Joined: Sun Aug 22, 2004 7:19 am
Posts: 5230
Location: southeastern USA
OK, history and regulation need to be understood before offering any opinion - especially those dealing with absolutes and idealogy.

Most railroads were public / private partnerships from the beginning - public provision of land grants and public charters combined with private provision of capital and management. The State of Georgia actually surveyed the entire state in the 1830s for either railroad or canal infrastructure as part of their plan for populating the frontier and encouraging economic development......and reached the conclusion that the only rail route that would require subsidy was the W&A because of the difficult mountainous terrain. So the state built that and simply supported the private sector in building the other old trunk routes.

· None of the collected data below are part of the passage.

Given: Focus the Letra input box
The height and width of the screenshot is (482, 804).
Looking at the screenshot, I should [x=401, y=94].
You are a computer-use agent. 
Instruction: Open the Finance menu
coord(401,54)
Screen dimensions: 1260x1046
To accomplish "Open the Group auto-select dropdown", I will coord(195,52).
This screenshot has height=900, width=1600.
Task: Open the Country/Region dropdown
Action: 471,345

This might have been the last progressive thing that Georgia did......but it worked and was not dissimilar to the pattern of ailway development in other states at the time.

The transcontinental lines built between 1965 and 1900 were made possible by publicly furnished lineside land grants which the private railway developers could resell to landless immigrants in other countries along with cheap transportation from the Old Country to the new world to populate the Western and Northwestern frontiers and build a national economy. My wife's ancestors came to North Dakota from Norway because land agents from the Northern Pacific Railway provided affordable access to opportunity for them that wasn't available in Norway at the time.

The Grange and other responses to predatory railroad economics was responsible for a lot of legislation that regulated freight tarriffs, and labor for collective bargaining regulations, as another example of the private sector making use of the public sector. The other side of the private sector has been more recentlly responsible for using the public sector to remove many of those regulatons.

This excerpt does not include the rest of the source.